■ **Task goal**:
In the Trading Places recap, what ownership threshold must a trade cross or fall below to count as a substantial shareholder movement?
━━━ Excerpt provided ━━━
• State Street becomes substantial shareholder of Liontown Resources and Sandfire Resources
  • BlackRock has got off a flight and ceased to be a substantial shareholder in Qantas 
  • State Street ceases to be a share holder in Evolution Mining and Mineral Resources 

 

Trading Places is Stockhead’s semi-regular, pretty damn fascinating recap of the latest red flag buying and selling of ASX stocks. It is here that the rubber really hits the road for fund managers, stakeholders, distant (and not-so-distant) relatives and other famous or infamous investors.

Specifically, Trading Places tracks substantial shareholder movements – namely when a trade in a company’s stock crosses or falls below the 5% threshold.

Substantial shareholders are usually directors, individual investors, institutional investors… or their distant (and not-so-distant) relatives, which they will refer to as listed related bodies corporate or something similar. You can see in detail these listed bodies on the company’s ASX announcement.
━━━ Dataset extract ━━━
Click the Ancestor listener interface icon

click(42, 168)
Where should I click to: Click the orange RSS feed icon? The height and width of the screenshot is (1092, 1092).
━━━
■ **Your solution**:
5%